**TASK INSTRUCTIONS**
Please put every line of the material below into a JSON list of strings, one string per line, leaving out any blank lines.
┏━━
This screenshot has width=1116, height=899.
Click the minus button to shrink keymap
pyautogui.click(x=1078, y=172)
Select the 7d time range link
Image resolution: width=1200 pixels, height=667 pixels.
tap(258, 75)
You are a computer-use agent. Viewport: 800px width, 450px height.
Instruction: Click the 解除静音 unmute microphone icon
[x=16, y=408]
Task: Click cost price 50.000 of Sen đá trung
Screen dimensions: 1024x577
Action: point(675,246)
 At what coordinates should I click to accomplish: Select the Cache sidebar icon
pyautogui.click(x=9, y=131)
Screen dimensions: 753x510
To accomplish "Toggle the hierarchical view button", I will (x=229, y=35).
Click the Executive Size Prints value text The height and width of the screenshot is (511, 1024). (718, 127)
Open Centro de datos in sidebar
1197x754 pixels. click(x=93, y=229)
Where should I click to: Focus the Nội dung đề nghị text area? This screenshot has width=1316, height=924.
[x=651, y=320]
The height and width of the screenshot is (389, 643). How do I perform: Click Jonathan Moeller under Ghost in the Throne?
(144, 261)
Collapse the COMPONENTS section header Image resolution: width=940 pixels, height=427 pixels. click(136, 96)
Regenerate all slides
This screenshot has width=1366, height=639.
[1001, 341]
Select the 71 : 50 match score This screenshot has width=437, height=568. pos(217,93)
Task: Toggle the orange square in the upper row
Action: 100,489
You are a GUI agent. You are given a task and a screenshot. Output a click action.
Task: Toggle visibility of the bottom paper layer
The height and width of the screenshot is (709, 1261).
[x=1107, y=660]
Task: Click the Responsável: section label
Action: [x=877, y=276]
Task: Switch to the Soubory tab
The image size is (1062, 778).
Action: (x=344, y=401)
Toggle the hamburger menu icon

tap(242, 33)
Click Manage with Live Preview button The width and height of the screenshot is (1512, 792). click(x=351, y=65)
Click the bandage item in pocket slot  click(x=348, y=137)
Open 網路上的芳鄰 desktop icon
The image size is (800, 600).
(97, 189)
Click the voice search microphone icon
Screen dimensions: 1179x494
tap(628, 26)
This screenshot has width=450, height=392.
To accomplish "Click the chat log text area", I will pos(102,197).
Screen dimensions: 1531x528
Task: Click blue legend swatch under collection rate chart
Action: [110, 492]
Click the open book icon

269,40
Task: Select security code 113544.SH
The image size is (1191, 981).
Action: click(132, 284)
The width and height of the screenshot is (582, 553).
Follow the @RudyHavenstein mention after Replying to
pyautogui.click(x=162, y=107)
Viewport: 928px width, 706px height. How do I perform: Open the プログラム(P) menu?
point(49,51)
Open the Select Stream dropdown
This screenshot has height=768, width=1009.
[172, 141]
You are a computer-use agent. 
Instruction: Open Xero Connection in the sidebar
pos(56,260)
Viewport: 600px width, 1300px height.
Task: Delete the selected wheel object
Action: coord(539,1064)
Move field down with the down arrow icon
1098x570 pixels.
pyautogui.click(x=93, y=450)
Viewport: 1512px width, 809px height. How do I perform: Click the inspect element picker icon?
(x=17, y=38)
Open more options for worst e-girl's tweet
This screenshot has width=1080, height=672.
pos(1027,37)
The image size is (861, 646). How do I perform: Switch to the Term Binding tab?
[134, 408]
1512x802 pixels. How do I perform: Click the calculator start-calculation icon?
┗━━
**COMPLETE RESPONSE**
[
  "This screenshot has width=1116, height=899.",
  "Click the minus button to shrink keymap",
  "pyautogui.click(x=1078, y=172)",
  "Select the 7d time range link",
  "Image resolution: width=1200 pixels, height=667 pixels.",
  "tap(258, 75)",
  "You are a computer-use agent. Viewport: 800px width, 450px height.",
  "Instruction: Click the 解除静音 unmute microphone icon",
  "[x=16, y=408]",
  "Task: Click cost price 50.000 of Sen đá trung",
  "Screen dimensions: 1024x577",
  "Action: point(675,246)",
  " At what coordinates should I click to accomplish: Select the Cache sidebar icon",
  "pyautogui.click(x=9, y=131)",
  "Screen dimensions: 753x510",
  "To accomplish \"Toggle the hierarchical view button\", I will (x=229, y=35).",
  "Click the Executive Size Prints value text The height and width of the screenshot is (511, 1024). (718, 127)",
  "Open Centro de datos in sidebar",
  "1197x754 pixels. click(x=93, y=229)",
  "Where should I click to: Focus the Nội dung đề nghị text area? This screenshot has width=1316, height=924.",
  "[x=651, y=320]",
  "The height and width of the screenshot is (389, 643). How do I perform: Click Jonathan Moeller under Ghost in the Throne?",
  "(144, 261)",
  "Collapse the COMPONENTS section header Image resolution: width=940 pixels, height=427 pixels. click(136, 96)",
  "Regenerate all slides",
  "This screenshot has width=1366, height=639.",
  "[1001, 341]",
  "Select the 71 : 50 match score This screenshot has width=437, height=568. pos(217,93)",
  "Task: Toggle the orange square in the upper row",
  "Action: 100,489",
  "You are a GUI agent. You are given a task and a screenshot. Output a click action.",
  "Task: Toggle visibility of the bottom paper layer",
  "The height and width of the screenshot is (709, 1261).",
  "[x=1107, y=660]",
  "Task: Click the Responsável: section label",
  "Action: [x=877, y=276]",
  "Task: Switch to the Soubory tab",
  "The image size is (1062, 778).",
  "Action: (x=344, y=401)",
  "Toggle the hamburger menu icon",
  "tap(242, 33)",
  "Click Manage with Live Preview button The width and height of the screenshot is (1512, 792). click(x=351, y=65)",
  "Click the bandage item in pocket slot  click(x=348, y=137)",
  "Open 網路上的芳鄰 desktop icon",
  "The image size is (800, 600).",
  "(97, 189)",
  "Click the voice search microphone icon",
  "Screen dimensions: 1179x494",
  "tap(628, 26)",
  "This screenshot has width=450, height=392.",
  "To accomplish \"Click the chat log text area\", I will pos(102,197).",
  "Screen dimensions: 1531x528",
  "Task: Click blue legend swatch under collection rate chart",
  "Action: [110, 492]",
  "Click the open book icon",
  "269,40",
  "Task: Select security code 113544.SH",
  "The image size is (1191, 981).",
  "Action: click(132, 284)",
  "The width and height of the screenshot is (582, 553).",
  "Follow the @RudyHavenstein mention after Replying to",
  "pyautogui.click(x=162, y=107)",
  "Viewport: 928px width, 706px height. How do I perform: Open the プログラム(P) menu?",
  "point(49,51)",
  "Open the Select Stream dropdown",
  "This screenshot has height=768, width=1009.",
  "[172, 141]",
  "You are a computer-use agent. ",
  "Instruction: Open Xero Connection in the sidebar",
  "pos(56,260)",
  "Viewport: 600px width, 1300px height.",
  "Task: Delete the selected wheel object",
  "Action: coord(539,1064)",
  "Move field down with the down arrow icon",
  "1098x570 pixels.",
  "pyautogui.click(x=93, y=450)",
  "Viewport: 1512px width, 809px height. How do I perform: Click the inspect element picker icon?",
  "(x=17, y=38)",
  "Open more options for worst e-girl's tweet",
  "This screenshot has width=1080, height=672.",
  "pos(1027,37)",
  "The image size is (861, 646). How do I perform: Switch to the Term Binding tab?",
  "[134, 408]",
  "1512x802 pixels. How do I perform: Click the calculator start-calculation icon?"
]